Auch abends bei meinem Freund behielt ich meine Scham und meinen Ekel für mich. Er hatte seine Freunde eingeladen und ich sollte ihm das Treffen gönnen. Schließlich durfte ich schon uneingeplant überhaupt da sein.
Nachts konnte ich kaum schlafen. Ich wälzte mich hin und her und war unruhig und voller Angst.
Du hast schon so viel mitgemacht, dann schaffst du das auch. Du bist selber Schuld! Mama sagt, du hättest ihn nicht reinlassen dürfen. Das war deine eigene Schuld und du hast es verdient.

Am Montag ging ich in die Schule. Ich erzählte den Mädels von dem Vorfall, allerdings sparte ich die schlimmen Details auf. Ich wollte nicht, dass sie sich auch vor mir ekelten. Ich redetet darüber, als sei es ein kleines Missgeschick.
"Dass du da so sachlich drüber reden kannst", staunte Y, "Und du gehst einfach wieder zur Schule? Geht's dir denn gut so?" Auch Z konnte es kaum glauben. Ihr aggressiver Ton nahm mal wieder überhand: "Dieser Penner! Warte, bis wir den sehen!"
Ich grinste und wunderte mich nun auch über meine Reaktion. Aber vielleicht verkraftete ich es einfach gut.
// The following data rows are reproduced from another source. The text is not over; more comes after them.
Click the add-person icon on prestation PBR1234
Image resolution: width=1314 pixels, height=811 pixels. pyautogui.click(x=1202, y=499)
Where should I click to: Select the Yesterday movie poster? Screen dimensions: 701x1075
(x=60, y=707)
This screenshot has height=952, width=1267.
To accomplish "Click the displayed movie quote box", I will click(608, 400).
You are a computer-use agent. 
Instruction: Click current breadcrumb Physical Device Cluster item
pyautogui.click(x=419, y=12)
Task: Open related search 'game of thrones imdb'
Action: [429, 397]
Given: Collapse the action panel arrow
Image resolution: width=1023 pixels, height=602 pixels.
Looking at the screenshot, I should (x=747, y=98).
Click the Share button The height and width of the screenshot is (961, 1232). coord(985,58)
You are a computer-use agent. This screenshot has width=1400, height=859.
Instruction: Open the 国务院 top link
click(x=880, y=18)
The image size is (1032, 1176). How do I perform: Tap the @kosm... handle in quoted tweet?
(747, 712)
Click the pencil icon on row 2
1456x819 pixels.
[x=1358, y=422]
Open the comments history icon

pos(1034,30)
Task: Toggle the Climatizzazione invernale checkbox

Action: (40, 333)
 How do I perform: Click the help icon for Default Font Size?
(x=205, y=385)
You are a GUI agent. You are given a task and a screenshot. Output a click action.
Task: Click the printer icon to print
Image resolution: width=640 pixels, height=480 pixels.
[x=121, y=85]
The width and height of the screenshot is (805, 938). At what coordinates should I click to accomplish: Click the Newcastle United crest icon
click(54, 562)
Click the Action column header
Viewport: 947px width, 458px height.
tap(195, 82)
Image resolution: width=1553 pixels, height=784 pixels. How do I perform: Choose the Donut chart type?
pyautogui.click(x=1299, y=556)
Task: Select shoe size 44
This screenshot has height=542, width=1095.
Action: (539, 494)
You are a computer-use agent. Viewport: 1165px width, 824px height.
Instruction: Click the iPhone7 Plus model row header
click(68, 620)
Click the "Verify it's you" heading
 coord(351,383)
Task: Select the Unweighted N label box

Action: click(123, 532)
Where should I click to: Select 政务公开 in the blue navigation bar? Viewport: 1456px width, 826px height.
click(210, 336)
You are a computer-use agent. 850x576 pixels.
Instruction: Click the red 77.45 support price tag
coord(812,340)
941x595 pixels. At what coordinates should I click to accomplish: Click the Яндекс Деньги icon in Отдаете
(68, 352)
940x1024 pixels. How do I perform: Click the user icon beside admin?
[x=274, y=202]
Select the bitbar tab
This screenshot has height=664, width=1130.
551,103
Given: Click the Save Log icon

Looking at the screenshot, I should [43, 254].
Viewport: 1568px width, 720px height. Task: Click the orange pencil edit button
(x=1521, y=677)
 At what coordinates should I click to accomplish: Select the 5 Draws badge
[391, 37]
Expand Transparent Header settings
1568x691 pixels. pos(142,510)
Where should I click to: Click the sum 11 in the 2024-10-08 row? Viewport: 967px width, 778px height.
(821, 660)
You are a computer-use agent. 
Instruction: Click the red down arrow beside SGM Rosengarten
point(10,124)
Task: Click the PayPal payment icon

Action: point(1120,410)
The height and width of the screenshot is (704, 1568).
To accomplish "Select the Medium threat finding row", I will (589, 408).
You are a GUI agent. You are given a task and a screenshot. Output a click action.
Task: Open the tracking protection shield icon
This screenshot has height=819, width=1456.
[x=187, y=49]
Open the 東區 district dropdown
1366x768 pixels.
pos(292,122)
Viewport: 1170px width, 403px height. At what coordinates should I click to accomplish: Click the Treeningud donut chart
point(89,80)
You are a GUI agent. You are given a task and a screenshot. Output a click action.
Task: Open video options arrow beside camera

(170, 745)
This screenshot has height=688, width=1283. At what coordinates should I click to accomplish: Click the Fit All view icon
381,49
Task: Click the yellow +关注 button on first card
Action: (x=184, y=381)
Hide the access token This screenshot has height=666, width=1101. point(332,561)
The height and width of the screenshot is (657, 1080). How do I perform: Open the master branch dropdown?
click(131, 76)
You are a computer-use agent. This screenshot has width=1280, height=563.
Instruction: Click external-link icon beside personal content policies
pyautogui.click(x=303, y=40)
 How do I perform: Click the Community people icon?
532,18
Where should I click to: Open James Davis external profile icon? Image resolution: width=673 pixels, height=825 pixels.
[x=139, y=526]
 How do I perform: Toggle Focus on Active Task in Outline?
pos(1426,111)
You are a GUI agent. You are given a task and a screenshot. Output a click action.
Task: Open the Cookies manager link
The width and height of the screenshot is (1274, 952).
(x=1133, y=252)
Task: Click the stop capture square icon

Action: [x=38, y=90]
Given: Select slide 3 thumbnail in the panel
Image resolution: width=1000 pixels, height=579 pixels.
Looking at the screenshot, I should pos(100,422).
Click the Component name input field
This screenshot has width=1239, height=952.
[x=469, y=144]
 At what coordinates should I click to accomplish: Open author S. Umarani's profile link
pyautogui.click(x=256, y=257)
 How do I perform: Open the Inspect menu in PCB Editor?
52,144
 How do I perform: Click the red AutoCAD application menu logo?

Nachmittags ging ich zum Arzt. Er fotografierte meine Wunden und Flecken und nahm einen Bericht auf. Als er mich bat darüber zu reden, brach ich in Tränen aus: "Ich hatte Todesangst. Ich dachte ich würde sterben." Ich nuschelte es in mich hinein, weil ich mich viel zu sehr schämte alles laut auszusprechen. Was würde der Arzt von mir denken, wenn ich ihm alles erzählen würde?
Doch wider Erwarten nickte er mir zu: "Sind solche Vorfälle schon öfter passiert?" Ich nickte und dachte an D: Gewalt war mir leider nicht fremd.
"Wir haben ein internes Netzwerk mit Ärzten und Therapeuten. Glaubst du, es wäre für dich eine Alternative eine Psychotherapie zu beginnen?"
Ich blickte auf. "Ja, ich suche schon seit Monaten nach einer Therapeutin", meinte ich eilig.